Iceberg Low-Latency Queries with Materialized Views (opens in new tab)
This technical session from NAVER ENGINEERING DAY 2025 explores the architectural journey of building a low-latency query system for real-time transaction reports. The project focuses on resolving the tension between high data freshness, massive scalability, and rapid response times for complex, multi-dimensional filtering. By leveraging Apache Iceberg in conjunction with StarRocks’ materialized views, the team established a performant data pipeline that meets the demands of modern business intelligence.
Challenges in Real-Time Transaction Reporting
- Query Latency vs. Data Freshness: Traditional architectures often struggle to provide immediate visibility into transaction data while maintaining sub-second query speeds across diverse filter conditions.
- High-Dimensional Filtering: Users require the ability to query reports based on numerous variables, necessitating an engine that can handle complex aggregations without pre-defining every possible index.
- Scalability Requirements: The system must handle increasing transaction volumes without degrading performance or requiring significant manual intervention in the underlying storage layer.
Optimized Architecture with Iceberg and StarRocks
- Apache Iceberg Integration: Iceberg serves as the open table format, providing a reliable foundation for managing large-scale data snapshots and ensuring consistency during concurrent reads and writes.
- StarRocks for Query Acceleration: The team selected StarRocks as the primary OLAP engine to take advantage of its high-speed vectorized execution and native support for Iceberg tables.
- Spark-Based Processing: Apache Spark is utilized for the initial data ingestion and transformation phases, preparing the transaction data for efficient storage and downstream consumption.
Enhancing Performance via Materialized Views
- Pre-computed Aggregations: By implementing Materialized Views, the system pre-calculates intensive transaction summaries, significantly reducing the computational load during active user queries.
- Automatic Query Rewrite: The architecture utilizes StarRocks' ability to automatically route queries to the most efficient materialized view, ensuring that even ad-hoc reports benefit from pre-computed results.

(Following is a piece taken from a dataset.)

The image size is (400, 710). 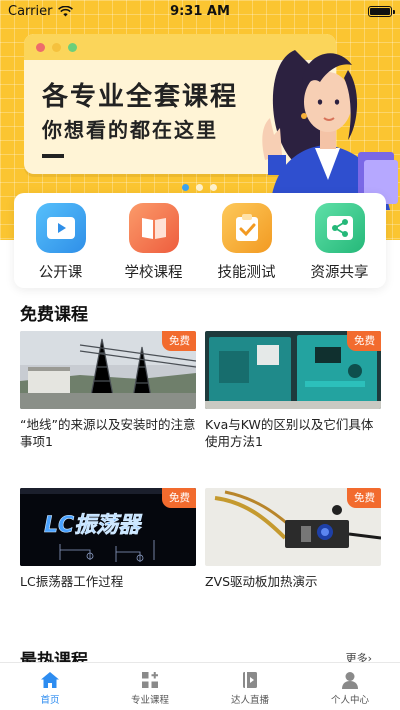 What do you see at coordinates (50, 700) in the screenshot?
I see `tab-label: 首页` at bounding box center [50, 700].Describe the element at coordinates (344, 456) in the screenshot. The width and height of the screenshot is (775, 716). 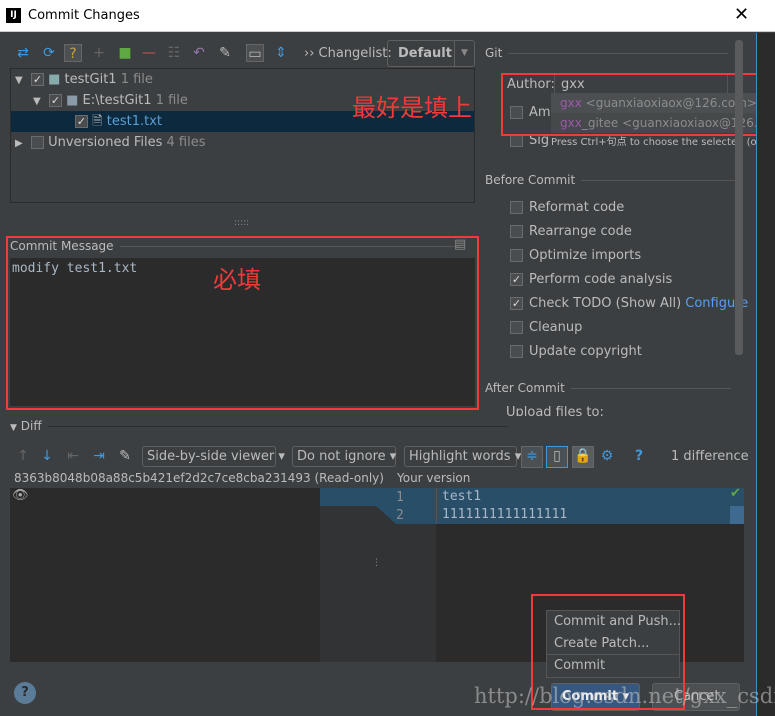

- Balanced Refresh Strategies: The research focused on optimizing the refresh intervals of these views to maintain high "freshness" while minimizing the overhead on the cluster resources.
The adoption of a modern lakehouse architecture combining Apache Iceberg with a high-performance OLAP engine like StarRocks is a recommended strategy for organizations dealing with high-volume, real-time reporting. This approach effectively decouples storage and compute while providing the low-latency response times necessary for interactive data analysis.